Task description → Print every line of the listing below verbatim, changing nothing.

(Entries on where items appear)
START
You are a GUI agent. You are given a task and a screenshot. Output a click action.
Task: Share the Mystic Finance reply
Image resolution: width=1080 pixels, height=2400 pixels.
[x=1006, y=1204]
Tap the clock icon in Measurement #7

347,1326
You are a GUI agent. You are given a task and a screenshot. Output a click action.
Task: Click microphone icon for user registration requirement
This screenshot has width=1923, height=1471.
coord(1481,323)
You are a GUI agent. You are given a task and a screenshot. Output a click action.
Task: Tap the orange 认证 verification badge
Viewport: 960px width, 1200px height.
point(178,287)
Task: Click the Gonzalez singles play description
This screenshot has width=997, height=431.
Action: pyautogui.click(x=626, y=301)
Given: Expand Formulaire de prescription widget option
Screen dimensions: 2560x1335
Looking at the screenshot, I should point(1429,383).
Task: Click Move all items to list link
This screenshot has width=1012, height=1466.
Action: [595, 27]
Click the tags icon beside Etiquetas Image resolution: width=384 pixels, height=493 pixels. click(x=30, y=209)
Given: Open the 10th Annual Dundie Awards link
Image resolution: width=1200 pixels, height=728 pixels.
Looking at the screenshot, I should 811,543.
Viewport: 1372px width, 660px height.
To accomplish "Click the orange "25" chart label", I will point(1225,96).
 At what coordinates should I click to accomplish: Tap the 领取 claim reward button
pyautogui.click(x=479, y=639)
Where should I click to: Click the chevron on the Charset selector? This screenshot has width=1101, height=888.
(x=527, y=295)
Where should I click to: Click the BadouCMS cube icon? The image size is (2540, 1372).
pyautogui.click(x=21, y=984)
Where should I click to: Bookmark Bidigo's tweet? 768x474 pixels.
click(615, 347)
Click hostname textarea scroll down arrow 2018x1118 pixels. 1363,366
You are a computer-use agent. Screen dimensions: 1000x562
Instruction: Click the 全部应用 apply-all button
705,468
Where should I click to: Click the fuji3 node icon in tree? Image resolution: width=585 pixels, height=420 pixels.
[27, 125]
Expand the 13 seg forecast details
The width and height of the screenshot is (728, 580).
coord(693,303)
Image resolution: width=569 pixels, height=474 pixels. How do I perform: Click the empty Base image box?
END
Final answer →
You are a GUI agent. You are given a task and a screenshot. Output a click action.
Task: Share the Mystic Finance reply
Image resolution: width=1080 pixels, height=2400 pixels.
[x=1006, y=1204]
Tap the clock icon in Measurement #7

347,1326
You are a GUI agent. You are given a task and a screenshot. Output a click action.
Task: Click microphone icon for user registration requirement
This screenshot has width=1923, height=1471.
coord(1481,323)
You are a GUI agent. You are given a task and a screenshot. Output a click action.
Task: Tap the orange 认证 verification badge
Viewport: 960px width, 1200px height.
point(178,287)
Task: Click the Gonzalez singles play description
This screenshot has width=997, height=431.
Action: pyautogui.click(x=626, y=301)
Given: Expand Formulaire de prescription widget option
Screen dimensions: 2560x1335
Looking at the screenshot, I should point(1429,383).
Task: Click Move all items to list link
This screenshot has width=1012, height=1466.
Action: [595, 27]
Click the tags icon beside Etiquetas Image resolution: width=384 pixels, height=493 pixels. click(x=30, y=209)
Given: Open the 10th Annual Dundie Awards link
Image resolution: width=1200 pixels, height=728 pixels.
Looking at the screenshot, I should 811,543.
Viewport: 1372px width, 660px height.
To accomplish "Click the orange "25" chart label", I will point(1225,96).
 At what coordinates should I click to accomplish: Tap the 领取 claim reward button
pyautogui.click(x=479, y=639)
Where should I click to: Click the chevron on the Charset selector? This screenshot has width=1101, height=888.
(x=527, y=295)
Where should I click to: Click the BadouCMS cube icon? The image size is (2540, 1372).
pyautogui.click(x=21, y=984)
Where should I click to: Bookmark Bidigo's tweet? 768x474 pixels.
click(615, 347)
Click hostname textarea scroll down arrow 2018x1118 pixels. 1363,366
You are a computer-use agent. Screen dimensions: 1000x562
Instruction: Click the 全部应用 apply-all button
705,468
Where should I click to: Click the fuji3 node icon in tree? Image resolution: width=585 pixels, height=420 pixels.
[27, 125]
Expand the 13 seg forecast details
The width and height of the screenshot is (728, 580).
coord(693,303)
Image resolution: width=569 pixels, height=474 pixels. How do I perform: Click the empty Base image box?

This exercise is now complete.